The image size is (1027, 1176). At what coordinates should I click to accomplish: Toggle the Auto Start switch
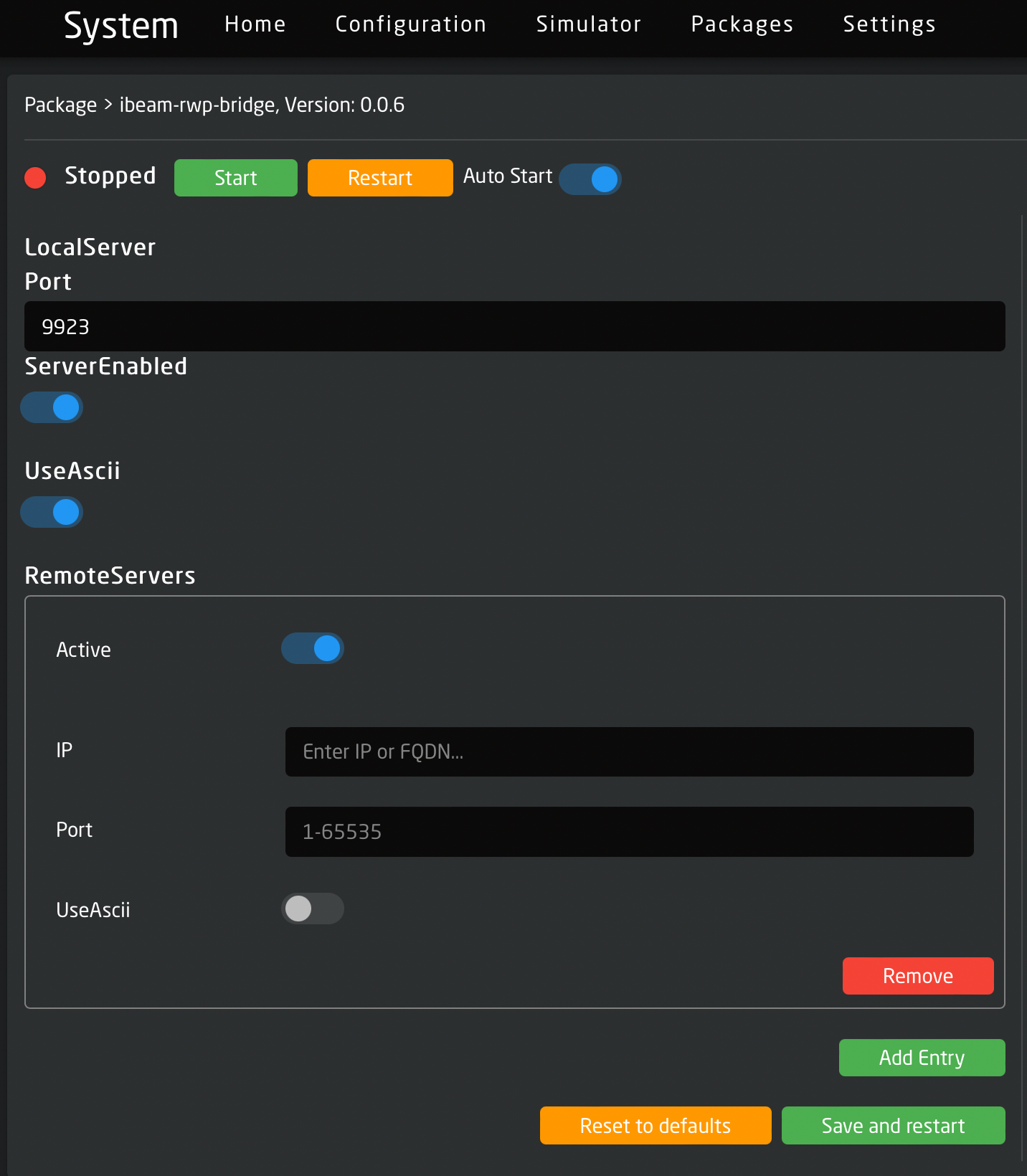pos(590,179)
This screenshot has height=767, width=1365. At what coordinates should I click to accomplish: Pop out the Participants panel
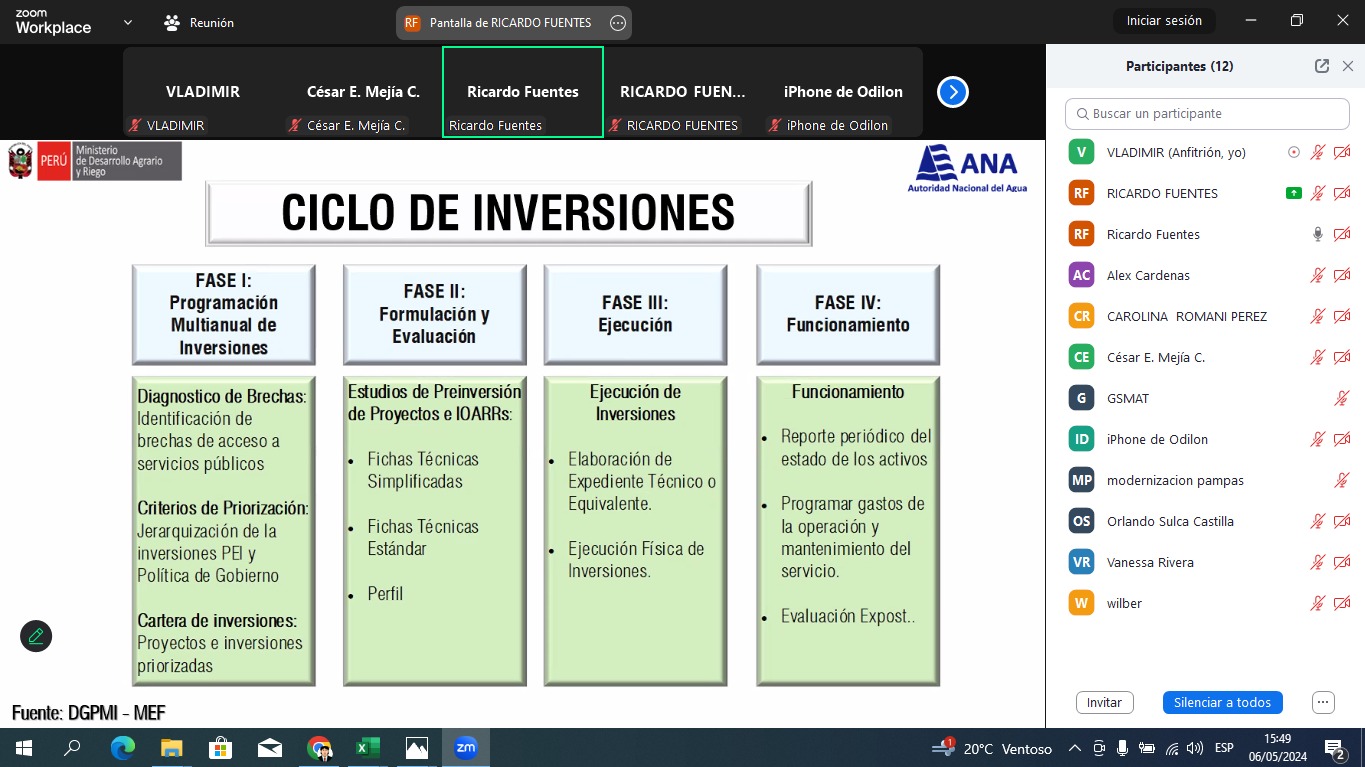pos(1322,66)
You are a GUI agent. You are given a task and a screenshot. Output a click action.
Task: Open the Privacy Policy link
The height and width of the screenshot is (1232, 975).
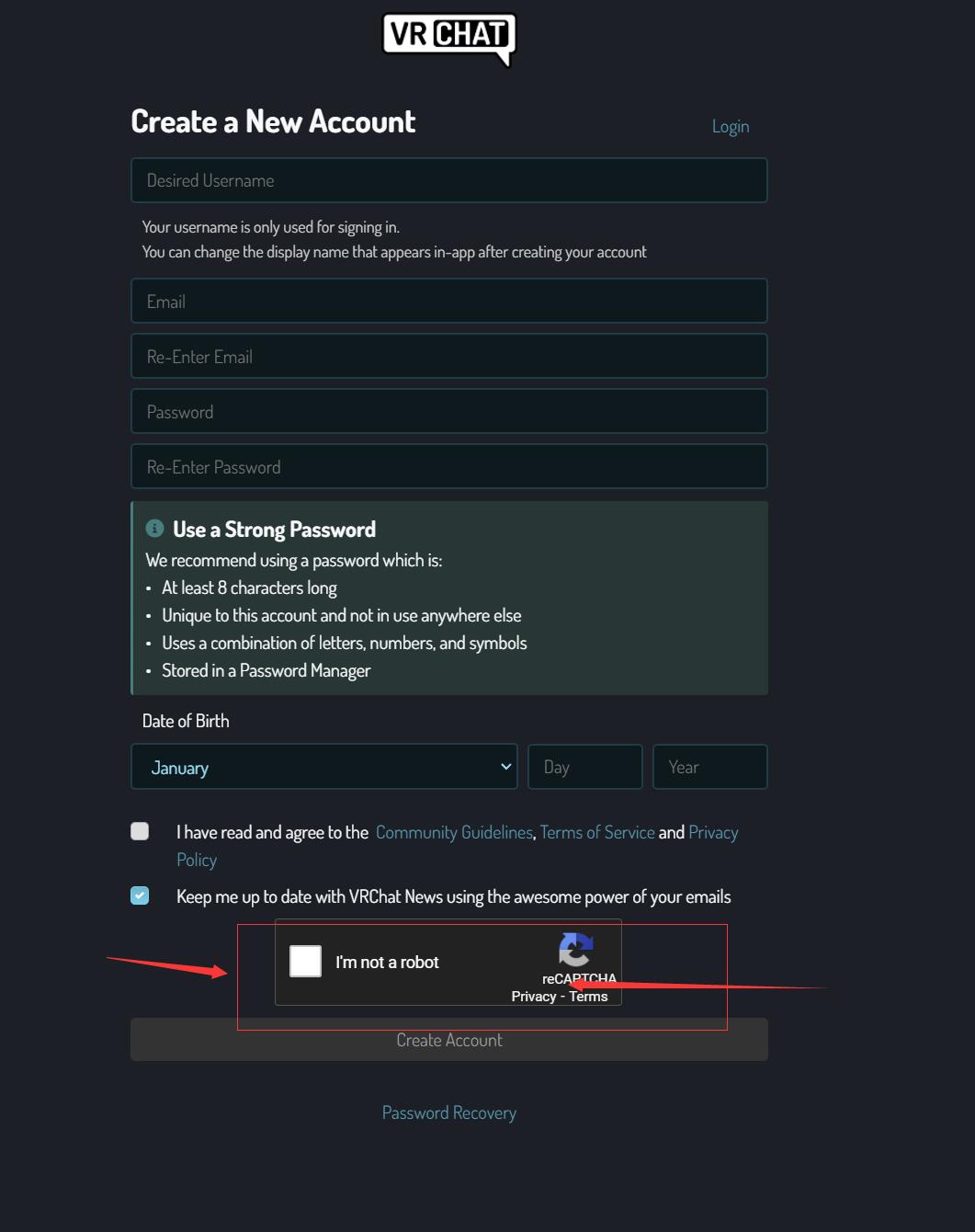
- - - - -
WHAT THE EXERCISE ASKS —
All of the records should be set down exactly, minus the pictures they hold.

COMPLETED EXERCISE —
The image size is (1027, 1176). At what coordinates should I click to accomplish: Toggle the Auto Start switch
pos(590,179)
This screenshot has height=767, width=1365. At what coordinates should I click to accomplish: Pop out the Participants panel
pos(1322,66)
You are a GUI agent. You are given a task and a screenshot. Output a click action.
Task: Open the Privacy Policy link
The height and width of the screenshot is (1232, 975).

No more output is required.